The Red Fox And Bobcat, A
Little Pressed By Hunger, Will Eat Of Any Other Animal's Kill, But
Will Not Ordinarily Touch What Dies Of Itself, And Are Exceedingly
Shy Of Food That Has Been Man-Handled.
Very clean and handsome, quite belying his relationship in
appearance, is Clark's crow, that scavenger and plunderer of
mountain camps.
It is permissible to call him by his common name,
"Camp Robber:" he has earned it. Not content with refuse, he pecks
open meal sacks, filches whole potatoes, is a gormand for bacon,
drills holes in packing cases, and is daunted by nothing short of
tin. All the while he does not neglect to vituperate the chipmunks
and sparrows that whisk off crumbs of comfort from under the
camper's feet. The Camp Robber's gray coat, black and white barred
wings, and slender bill, with certain tricks of perching, accuse
him of attempts to pass himself off among woodpeckers; but his
behavior is all crow. He frequents the higher pine belts, and has
a noisy strident call like a jay's, and how clean he and the
frisk-tailed chipmunks keep the camp! No crumb or paring or bit of
eggshell goes amiss.
High as the camp may be, so it is not above timberline, it is
not too high for the coyote, the bobcat, or the wolf. It is the
complaint of the ordinary camper that the woods are too still,
depleted of wild life.
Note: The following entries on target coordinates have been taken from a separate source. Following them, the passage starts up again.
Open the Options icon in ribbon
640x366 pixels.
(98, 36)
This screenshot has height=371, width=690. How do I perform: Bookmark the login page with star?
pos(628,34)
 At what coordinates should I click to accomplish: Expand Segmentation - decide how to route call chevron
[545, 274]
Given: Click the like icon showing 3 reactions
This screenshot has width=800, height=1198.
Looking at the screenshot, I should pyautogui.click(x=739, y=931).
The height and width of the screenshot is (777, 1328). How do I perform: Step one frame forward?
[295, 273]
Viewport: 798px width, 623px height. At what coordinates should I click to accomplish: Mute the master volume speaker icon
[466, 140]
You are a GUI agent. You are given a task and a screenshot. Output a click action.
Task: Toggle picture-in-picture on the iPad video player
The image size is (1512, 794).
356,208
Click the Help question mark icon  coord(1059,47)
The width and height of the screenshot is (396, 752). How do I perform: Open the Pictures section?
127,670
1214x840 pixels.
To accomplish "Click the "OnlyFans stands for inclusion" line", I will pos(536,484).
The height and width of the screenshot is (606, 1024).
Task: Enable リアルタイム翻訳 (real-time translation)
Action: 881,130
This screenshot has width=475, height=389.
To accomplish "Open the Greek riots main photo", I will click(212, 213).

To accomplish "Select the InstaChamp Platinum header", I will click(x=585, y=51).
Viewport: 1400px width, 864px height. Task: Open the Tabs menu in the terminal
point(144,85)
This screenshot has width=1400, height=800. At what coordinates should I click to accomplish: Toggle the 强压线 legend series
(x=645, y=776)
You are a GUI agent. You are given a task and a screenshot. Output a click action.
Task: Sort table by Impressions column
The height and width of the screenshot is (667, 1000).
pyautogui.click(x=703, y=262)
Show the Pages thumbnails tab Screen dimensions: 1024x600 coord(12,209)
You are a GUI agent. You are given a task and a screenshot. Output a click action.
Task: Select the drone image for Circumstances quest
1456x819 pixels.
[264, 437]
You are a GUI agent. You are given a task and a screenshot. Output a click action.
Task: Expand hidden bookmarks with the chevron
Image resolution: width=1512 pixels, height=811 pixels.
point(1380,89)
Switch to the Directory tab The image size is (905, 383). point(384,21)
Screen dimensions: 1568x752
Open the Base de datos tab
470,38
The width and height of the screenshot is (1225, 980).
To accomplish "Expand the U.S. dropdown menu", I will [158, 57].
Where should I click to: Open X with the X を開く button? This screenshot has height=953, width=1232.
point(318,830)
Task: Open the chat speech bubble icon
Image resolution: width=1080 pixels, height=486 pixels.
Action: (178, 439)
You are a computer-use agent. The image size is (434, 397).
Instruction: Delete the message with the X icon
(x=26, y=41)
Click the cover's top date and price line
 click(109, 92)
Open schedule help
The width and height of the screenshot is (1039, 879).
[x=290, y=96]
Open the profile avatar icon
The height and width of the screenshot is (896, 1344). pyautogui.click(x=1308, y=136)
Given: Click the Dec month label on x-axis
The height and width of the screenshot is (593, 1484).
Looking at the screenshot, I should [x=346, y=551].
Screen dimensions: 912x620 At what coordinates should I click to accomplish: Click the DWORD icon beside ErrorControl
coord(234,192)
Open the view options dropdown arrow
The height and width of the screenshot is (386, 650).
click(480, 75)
But what dead body of wild thing, or
neglected game untouched by its kind, do you find? And put out
offal away from camp over night, and look next day at the foot
tracks where it lay.
Man is a great blunderer going about in the woods, and there
is no other except the bear makes so much noise. Being so well
warned beforehand, it is a very stupid animal, or a very bold one,
that cannot keep safely hid. The cunningest hunter is hunted in
turn, and what he leaves of his kill is meat for some other. That
is the economy of nature, but with it all there is not sufficient
account taken of the works of man. There is no scavenger that eats
tin cans, and no wild thing leaves a like disfigurement on the
forest floor.
THE POCKET HUNTER
I remember very well when I first met him. Walking in the evening
glow to spy the marriages of the white gilias, I sniffed the
unmistakable odor of burning sage. It is a smell that carries far
and indicates usually the nearness of a campoodie, but on the level
mesa nothing taller showed than Diana's sage. Over the tops of it,
beginning to dusk under a young white moon, trailed a wavering
ghost of smoke, and at the end of it I came upon the Pocket Hunter
making a dry camp in the friendly scrub. He sat tailorwise in the
sand, with his coffee-pot on the coals, his supper ready to hand in
the frying-pan, and himself in a mood for talk.